Coming to Conclusion
On Sunday morning my partner and I sat in the garden and discussed the good and aware life we have built for ourselves.
We don’t hurt anyone consciously, we live with nature but that doesn’t mean we don’t care about humans, we’re never rude to anyone, and we ask for forgiveness and forgive people quickly. I’m deeply aware that who I’m and many of the riches I’m endowed with are a gift of the nature and culture in which I’m born and brought up. But I also take conscious efforts to think for myself and differentiate the right from wrong.
If one practice living an aware, conscious, and respectful life, they will live with other beings in harmony. Whether it is a frog, a snail, a fish in the pond, another human, a bamboo plant, or this red earth. And those who don’t know will never know unless they first accept their ignorance and learn from thereon. I wish them well.

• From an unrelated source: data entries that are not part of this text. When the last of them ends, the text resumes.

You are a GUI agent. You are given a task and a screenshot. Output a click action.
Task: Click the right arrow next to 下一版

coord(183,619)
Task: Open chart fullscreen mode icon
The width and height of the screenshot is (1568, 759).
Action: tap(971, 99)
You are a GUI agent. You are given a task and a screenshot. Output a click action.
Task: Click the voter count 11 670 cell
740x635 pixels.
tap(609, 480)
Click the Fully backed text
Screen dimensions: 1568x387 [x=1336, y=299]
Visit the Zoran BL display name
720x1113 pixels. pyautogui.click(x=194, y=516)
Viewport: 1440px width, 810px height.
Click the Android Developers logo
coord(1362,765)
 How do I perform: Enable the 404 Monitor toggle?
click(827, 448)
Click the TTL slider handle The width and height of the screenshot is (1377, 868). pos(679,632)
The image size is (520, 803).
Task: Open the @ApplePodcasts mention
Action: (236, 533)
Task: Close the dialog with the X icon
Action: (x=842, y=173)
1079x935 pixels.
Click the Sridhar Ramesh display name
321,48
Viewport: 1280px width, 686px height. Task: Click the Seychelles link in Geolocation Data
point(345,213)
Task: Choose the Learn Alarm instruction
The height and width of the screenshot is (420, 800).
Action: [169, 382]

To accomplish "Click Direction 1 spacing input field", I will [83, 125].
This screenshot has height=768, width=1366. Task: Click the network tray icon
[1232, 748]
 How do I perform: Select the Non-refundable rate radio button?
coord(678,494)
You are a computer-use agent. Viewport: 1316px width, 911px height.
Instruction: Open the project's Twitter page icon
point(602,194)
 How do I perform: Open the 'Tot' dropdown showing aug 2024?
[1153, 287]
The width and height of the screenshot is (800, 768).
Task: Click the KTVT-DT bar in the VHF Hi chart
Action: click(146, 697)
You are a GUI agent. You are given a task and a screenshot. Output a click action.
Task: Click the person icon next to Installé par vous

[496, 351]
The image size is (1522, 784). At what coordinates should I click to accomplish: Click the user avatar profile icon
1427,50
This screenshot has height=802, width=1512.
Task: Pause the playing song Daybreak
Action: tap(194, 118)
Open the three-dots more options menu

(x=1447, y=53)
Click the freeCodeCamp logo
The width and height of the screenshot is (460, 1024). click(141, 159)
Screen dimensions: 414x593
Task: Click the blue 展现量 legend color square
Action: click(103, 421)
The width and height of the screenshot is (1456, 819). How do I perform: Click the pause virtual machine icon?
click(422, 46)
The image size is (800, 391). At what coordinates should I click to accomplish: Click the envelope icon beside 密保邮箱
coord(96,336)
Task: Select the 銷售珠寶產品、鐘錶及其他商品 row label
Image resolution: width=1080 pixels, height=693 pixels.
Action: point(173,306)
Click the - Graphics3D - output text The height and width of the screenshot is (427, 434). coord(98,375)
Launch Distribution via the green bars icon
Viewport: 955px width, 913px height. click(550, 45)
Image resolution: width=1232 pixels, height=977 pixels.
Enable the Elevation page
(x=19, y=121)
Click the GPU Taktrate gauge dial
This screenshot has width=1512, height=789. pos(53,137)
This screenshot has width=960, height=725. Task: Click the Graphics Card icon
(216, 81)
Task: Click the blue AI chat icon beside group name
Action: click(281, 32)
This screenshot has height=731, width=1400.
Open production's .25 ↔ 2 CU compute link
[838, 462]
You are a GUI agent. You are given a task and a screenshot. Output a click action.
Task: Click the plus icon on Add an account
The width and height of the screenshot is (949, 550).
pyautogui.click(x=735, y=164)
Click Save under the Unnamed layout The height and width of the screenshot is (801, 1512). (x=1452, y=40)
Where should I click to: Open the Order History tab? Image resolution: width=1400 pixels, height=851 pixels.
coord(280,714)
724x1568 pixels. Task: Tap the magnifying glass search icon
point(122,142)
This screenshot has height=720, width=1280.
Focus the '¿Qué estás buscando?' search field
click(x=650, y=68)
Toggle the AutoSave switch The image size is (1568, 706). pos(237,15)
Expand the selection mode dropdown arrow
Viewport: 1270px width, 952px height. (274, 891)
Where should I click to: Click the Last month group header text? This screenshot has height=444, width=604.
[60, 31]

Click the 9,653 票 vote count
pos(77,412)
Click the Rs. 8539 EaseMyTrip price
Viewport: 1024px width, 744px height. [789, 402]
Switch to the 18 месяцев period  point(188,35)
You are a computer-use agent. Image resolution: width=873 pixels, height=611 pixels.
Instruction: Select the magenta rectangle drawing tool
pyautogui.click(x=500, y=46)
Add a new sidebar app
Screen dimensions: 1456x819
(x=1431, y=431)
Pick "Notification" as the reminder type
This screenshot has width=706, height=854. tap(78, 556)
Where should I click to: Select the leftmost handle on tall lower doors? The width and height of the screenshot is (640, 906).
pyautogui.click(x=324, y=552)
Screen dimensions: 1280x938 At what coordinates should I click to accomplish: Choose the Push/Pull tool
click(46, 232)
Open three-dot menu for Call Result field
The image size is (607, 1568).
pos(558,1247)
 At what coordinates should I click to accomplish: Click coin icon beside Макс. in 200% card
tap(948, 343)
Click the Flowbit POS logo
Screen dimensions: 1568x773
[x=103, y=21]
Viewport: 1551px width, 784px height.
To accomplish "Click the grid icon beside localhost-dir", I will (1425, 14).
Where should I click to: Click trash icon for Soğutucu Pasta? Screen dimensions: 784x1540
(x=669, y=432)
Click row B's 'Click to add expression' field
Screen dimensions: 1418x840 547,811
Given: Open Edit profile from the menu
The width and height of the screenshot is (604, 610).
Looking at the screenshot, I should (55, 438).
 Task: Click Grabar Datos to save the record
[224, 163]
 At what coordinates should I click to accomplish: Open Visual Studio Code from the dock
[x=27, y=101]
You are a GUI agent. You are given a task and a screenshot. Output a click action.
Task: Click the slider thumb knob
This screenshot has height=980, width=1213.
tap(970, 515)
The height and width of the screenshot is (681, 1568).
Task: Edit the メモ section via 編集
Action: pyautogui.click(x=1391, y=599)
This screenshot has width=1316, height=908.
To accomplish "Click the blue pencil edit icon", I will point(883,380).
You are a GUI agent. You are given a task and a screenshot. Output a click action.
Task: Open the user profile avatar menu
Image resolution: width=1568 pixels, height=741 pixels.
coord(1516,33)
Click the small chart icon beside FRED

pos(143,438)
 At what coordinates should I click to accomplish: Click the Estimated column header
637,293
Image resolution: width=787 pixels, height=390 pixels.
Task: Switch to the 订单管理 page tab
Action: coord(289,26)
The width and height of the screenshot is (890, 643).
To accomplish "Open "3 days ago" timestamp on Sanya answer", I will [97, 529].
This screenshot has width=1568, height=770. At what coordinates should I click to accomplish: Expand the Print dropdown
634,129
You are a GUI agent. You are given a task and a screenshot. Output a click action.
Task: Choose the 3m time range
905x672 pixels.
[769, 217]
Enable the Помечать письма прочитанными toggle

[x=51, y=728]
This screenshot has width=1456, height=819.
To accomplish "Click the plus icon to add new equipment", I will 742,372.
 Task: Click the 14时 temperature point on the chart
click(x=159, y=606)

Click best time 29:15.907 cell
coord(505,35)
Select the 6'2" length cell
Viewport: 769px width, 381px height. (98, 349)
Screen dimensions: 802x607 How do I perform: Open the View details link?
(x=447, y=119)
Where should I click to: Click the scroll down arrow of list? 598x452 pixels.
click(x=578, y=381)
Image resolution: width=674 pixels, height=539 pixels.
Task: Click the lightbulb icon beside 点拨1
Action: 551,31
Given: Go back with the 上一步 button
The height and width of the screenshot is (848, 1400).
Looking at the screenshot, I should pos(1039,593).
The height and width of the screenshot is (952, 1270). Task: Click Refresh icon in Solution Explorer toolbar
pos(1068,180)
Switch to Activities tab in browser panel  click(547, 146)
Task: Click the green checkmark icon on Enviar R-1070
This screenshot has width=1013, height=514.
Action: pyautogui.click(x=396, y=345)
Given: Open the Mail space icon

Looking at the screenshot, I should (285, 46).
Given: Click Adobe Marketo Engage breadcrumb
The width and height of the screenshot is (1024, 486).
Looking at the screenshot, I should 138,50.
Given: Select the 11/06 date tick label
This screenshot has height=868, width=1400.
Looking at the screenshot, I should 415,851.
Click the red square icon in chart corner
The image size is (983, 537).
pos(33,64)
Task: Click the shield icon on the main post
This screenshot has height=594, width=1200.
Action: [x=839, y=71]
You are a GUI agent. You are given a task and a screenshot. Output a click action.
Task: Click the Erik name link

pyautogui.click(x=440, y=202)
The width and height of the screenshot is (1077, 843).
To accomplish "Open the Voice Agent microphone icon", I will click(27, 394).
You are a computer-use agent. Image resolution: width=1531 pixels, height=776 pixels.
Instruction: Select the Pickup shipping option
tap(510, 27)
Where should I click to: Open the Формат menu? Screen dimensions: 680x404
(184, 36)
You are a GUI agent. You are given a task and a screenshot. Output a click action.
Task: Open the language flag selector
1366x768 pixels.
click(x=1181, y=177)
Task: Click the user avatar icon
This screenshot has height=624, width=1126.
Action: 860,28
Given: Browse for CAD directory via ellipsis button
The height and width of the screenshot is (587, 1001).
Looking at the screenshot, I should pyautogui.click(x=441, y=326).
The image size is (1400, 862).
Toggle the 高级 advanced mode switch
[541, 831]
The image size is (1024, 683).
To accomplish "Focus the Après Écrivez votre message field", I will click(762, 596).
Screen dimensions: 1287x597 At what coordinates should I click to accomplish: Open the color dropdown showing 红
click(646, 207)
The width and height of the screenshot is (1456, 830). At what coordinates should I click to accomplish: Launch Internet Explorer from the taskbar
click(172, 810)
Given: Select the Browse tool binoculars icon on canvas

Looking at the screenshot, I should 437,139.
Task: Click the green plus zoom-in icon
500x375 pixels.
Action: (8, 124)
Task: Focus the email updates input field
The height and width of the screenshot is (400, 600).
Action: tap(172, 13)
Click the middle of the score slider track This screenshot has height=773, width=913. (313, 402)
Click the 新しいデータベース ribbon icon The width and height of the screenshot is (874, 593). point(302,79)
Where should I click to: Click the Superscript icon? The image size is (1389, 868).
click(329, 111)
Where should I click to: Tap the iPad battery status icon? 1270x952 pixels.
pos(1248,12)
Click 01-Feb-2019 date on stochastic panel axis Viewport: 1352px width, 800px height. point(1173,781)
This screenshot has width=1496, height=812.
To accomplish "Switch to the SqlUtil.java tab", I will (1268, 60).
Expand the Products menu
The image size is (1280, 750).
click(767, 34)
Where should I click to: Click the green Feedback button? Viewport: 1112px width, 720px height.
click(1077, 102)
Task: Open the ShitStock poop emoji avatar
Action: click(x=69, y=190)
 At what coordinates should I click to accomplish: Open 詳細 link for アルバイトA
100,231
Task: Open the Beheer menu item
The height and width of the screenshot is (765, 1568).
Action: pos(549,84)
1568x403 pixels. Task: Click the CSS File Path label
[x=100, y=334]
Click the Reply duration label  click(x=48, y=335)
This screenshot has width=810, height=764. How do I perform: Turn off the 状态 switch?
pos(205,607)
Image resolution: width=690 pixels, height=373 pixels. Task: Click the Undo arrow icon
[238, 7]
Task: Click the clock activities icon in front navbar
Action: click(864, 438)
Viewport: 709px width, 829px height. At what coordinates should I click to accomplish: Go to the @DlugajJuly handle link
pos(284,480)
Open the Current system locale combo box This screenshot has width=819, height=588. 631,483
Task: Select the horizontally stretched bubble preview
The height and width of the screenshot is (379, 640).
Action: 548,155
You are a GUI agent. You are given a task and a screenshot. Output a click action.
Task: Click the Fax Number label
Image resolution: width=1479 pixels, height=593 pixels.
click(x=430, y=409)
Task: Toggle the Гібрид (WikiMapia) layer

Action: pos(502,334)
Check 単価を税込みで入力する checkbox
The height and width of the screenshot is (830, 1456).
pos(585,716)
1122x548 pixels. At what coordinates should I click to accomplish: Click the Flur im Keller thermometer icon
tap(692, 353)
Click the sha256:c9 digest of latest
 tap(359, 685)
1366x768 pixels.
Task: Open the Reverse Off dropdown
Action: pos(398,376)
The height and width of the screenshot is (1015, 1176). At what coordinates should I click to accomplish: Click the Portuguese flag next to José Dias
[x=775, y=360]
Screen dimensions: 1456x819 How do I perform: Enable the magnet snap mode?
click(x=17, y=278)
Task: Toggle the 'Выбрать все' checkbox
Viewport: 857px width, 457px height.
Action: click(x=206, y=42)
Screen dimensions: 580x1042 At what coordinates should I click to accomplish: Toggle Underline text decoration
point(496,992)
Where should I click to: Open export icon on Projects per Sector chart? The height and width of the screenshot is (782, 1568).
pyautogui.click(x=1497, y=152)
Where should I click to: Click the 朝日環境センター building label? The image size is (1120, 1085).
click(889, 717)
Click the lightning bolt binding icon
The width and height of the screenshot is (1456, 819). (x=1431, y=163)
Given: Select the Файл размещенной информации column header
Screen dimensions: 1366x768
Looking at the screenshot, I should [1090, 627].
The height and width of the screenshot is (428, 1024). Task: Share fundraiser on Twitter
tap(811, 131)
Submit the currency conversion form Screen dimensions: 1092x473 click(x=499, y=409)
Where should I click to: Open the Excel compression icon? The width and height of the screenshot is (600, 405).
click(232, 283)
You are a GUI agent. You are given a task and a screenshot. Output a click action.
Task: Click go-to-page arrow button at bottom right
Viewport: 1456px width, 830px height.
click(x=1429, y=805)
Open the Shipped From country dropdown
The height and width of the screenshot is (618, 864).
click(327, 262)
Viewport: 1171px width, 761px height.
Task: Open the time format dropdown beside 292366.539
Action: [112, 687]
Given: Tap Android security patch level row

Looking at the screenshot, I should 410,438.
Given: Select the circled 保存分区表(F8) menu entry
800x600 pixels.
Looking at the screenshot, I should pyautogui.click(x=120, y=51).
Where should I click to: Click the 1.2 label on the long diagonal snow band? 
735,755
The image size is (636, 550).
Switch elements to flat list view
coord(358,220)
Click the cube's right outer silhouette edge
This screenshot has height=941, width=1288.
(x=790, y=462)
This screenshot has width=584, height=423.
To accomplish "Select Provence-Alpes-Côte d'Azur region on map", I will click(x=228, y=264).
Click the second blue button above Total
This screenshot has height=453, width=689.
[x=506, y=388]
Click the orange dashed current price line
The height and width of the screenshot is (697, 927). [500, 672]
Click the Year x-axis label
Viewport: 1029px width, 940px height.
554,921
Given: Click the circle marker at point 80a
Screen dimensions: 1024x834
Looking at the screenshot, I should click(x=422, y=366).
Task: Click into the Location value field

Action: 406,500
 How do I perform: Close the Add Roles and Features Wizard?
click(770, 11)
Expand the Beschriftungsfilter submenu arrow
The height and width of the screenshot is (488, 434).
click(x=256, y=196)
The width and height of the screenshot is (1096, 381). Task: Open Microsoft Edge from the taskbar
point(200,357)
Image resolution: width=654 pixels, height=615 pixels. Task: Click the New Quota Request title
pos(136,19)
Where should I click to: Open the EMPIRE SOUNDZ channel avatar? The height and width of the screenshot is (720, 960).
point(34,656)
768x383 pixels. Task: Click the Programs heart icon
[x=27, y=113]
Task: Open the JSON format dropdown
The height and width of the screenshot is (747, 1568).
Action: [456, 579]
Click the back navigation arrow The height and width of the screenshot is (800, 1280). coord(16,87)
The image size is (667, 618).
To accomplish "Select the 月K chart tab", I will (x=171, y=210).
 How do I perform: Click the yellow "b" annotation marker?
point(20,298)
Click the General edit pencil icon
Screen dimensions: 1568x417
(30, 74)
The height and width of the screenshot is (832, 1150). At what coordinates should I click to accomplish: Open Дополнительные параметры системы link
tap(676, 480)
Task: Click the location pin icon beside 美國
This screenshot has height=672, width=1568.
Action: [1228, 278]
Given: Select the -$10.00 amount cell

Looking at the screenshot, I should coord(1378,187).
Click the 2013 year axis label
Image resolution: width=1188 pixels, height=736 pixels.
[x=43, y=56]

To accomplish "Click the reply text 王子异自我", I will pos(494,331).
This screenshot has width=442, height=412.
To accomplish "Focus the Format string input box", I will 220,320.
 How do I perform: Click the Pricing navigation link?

Yung Pueblo correctly says, our courage to turn inward in the hope of uncovering and releasing all that stands in our way of becoming beings of unconditional love is what will bring harmony and peace to our world. unity with those around us is most possible when we become internally whole and loving. wisdom more easily flows through us when our minds and hearts are no longer reacting to the suffering of everyday life. this does not mean that we will become cold or distant; it means that we will learn to respond calmly to the inevitable changes of life without causing ourselves misery. we will learn to respond to life as opposed to blindly reacting to it.
Wish me good luck for the upcoming year.
What are your resolves for the year 2022? Do you also want to be more confident, mindful, or non-reactive to external? Tell me in the comments.
I hope you have a great 2022 full of peace, love, growth, and harmony.